So yeah, it's a huge winter ahead, and Murray knows it, even if he isn't wild about the subject.

"To be honest, I still have a contract for this year," he replied when I broached it after the team's informal practice on this day. "That's all that matters. I'm sure you think about it sometimes, but that's what my agent's for. He's taking care of that. That's his job. And that allows me to focus on what I need to take care of."

Come on, it won't be a thing at all?

"I mean ... look, for sure, it's something you'd like to have done. But that's how these things work. Again ... I'll let my agent take care of it."

Exactly what I expected.

Same for when I broached that extra-motivation theory that DeSmith had already dismissed.

"Yeah, I don't think I need any extra motivation. I'm pretty motivated in general."

He is. And anyone who doubts that likely hasn't spent more than a millisecond near the man near a sheet of ice. And that drive, that broader temperament hasn't changed in the slightest from that magical ascension through San Jose. It's as if he was too old for his 22 years at the time, and as if he hasn't aged since.

But that's good. For a goaltender, as anyone in the profession will attest, consistency is ideal.

REQUIRED ACTIONS:
**a.** In the Murray article, who does Murray say is responsible for handling his contract?
**b.** Condense the paragraph of the Murray article beginning "He is. And anyone who doubts that" into two or three sentences.
**c.** Extend the Murray article past its final sentence.
The listing that comes next is from a separate source.

STORED DATA:
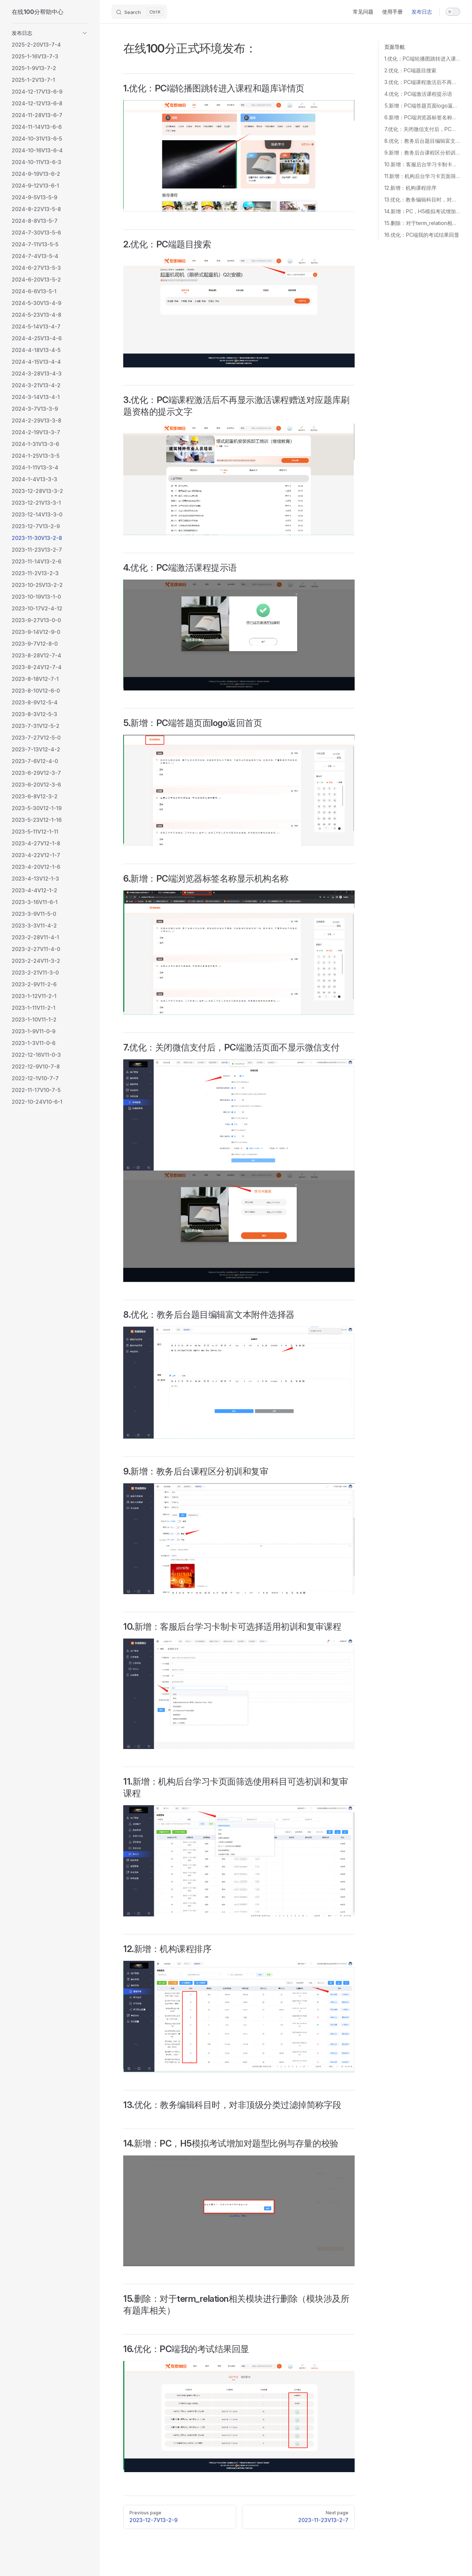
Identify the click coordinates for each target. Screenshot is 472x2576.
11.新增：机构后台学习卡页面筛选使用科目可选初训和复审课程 (422, 176)
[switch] (453, 12)
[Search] (139, 11)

TASK-BY-TASK ANSWERS:
**a.** His agent.

**b.** Murray is clearly motivated, as anyone who has been near him on the ice knows. His drive and temperament have not changed since his run through San Jose, when he seemed older than his 22 years, and he appears not to have aged since.

**c.**
So when I asked what he'd done with his summer, how he might carry over his 2018-19 play following five idle months, he came back not with hockey stuff but with stories about eloping to get married to his longtime girlfriend, the former Christina Sirignano. This was in late June, and the two told a few "friends and other people who had to know" of their plan but still took along only their two Newfoundland dogs, Beckham and Leo, to a lakehouse in Muskoka, Ontario.

This Instagram video was posted on the dogs' dedicated account, which believe it or not, has 16,000-plus humans following:

 

View this post on Instagram

 

my heart ???

A post shared by Beckham & Leo Murray (@beckhamandleothenewfs) on

After the above scene, husband and wife further eloped ... to a nearby McDonald's.

"It was awesome," Murray recalled Tuesday. "I loved it. It was our style."

And the dogs?

"Stars of the show once again."

When I poked again at how he might carry over his 2018-19 play, all I got was, "The biggest thing is to stick to your game. For me, that means simplifying, trying to be in the right position, letting my game flow from there. That's all I ever try to worry about."

When I wondered if he might have considered adding a little weight to his pencil frame to preserve himself over a full season, all I got was, "I haven't changed anything."

It wasn't until I raised the state of the team that he perked up, and that, too, is par for the course. Like Fleury before him and going way back to Tom Barrasso, he's seen that goaltenders in Pittsburgh aren't measured by Vezinas but by Cups. He'll maintain in the middle of a season he isn't remotely aware of his own statistics, and he'll mean it.

"We've got a great team, obviously," he began, "but I don't think there's any question we can be better."

Better than being swept by the Islanders. And all the badness that went into that from the blue line and back.

"I think you have to heed the lessons from it, as a group. And the way we do that could be good for us, honestly. We're coming from a place where we got humbled last year. We didn't play the right way. There's a lot of things we can learn from that."

Or from Binnington's Blues?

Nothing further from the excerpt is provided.